According to the present invention, high reliability and low power consumption can be achieved by using an audio/non-audio shared semiconductor memory as the shared memory. Further, since the system bus and the audio bus are separated by the data transfer path selection means, audio processing and system control can be performed simultaneously.

[Brief explanation of drawings]

FIG. 1 is a configuration diagram of an embodiment of an audio image processing device of the present invention.

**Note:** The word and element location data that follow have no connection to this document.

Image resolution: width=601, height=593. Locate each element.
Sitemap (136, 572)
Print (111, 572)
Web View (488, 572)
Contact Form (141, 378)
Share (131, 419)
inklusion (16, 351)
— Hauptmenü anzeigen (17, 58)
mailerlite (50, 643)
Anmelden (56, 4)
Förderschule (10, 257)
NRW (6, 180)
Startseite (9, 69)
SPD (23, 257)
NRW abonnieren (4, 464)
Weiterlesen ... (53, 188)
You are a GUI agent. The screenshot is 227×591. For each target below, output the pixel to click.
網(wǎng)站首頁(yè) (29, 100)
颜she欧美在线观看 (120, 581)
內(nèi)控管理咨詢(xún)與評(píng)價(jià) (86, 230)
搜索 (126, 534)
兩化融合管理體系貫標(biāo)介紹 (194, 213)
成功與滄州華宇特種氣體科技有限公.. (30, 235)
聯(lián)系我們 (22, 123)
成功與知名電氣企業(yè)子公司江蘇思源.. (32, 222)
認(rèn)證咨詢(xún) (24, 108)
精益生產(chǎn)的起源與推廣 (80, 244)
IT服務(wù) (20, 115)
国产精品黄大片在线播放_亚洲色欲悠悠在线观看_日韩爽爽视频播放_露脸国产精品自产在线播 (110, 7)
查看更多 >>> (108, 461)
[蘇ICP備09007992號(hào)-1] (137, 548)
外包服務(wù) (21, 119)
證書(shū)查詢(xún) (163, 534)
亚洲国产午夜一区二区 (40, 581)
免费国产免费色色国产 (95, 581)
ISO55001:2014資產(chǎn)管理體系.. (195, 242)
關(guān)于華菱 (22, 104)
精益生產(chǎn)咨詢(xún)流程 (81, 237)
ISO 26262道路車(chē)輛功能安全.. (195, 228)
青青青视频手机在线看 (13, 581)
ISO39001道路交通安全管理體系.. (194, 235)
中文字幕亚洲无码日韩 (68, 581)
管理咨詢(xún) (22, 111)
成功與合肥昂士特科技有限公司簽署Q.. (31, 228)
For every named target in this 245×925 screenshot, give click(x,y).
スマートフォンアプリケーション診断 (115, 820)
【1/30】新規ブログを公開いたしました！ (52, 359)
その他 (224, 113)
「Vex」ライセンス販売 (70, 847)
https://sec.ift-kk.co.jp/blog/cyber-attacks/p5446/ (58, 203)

FIG. 2 is a configuration diagram of a selection section of the same as above.

[Explanation of symbols]

1 Audio processing section 2 Audio/non-audio shared semiconductor memory 3 System control section 4 ROM 5 RAM 10 Selection section 110 Tri-state buffer

Claims (3)

[Claims] 1. Audio processing means for converting between analog audio data and digital audio data; shared semiconductor memory for storing digital audio data and image data; control means for controlling the operation of the system; An audio image processing device comprising: data transfer path selection means that connects a shared semiconductor memory to the audio processing means when processing audio data and to the control means when processing image data. 2. A read-only memory that stores a system control program and voice data for fixed messages; and a read-only memory that stores various parameter data for system control and voice data for variable messages; 2. The audio image processing device according to claim 1, wherein when recording and reproducing audio data in a memory or a read/write memory, recording and reproducing is performed via a shared semiconductor memory. 3. When reproducing audio data in the read-only memory and read-only memory, the data transfer path selection means connects the control means to the shared semiconductor memory, stores the audio data in the shared semiconductor memory, and then, When the data transfer path selection means makes a connection from the shared semiconductor memory to the audio processing means, converts the audio data into an analog signal and outputs it, and records the audio data in the reading/reading memory, the data transfer path selection means connects the shared semiconductor memory to the audio processing means. A connection is made in the direction of the shared semiconductor memory, the audio data digitized by the audio processing means is stored in the shared semiconductor memory, and then a connection is made from the shared semiconductor memory in the direction of the control means by the data transfer path selection means, and the data is transferred to the shared semiconductor memory. An audio image processing method characterized by storing digital audio data stored in a read/write memory.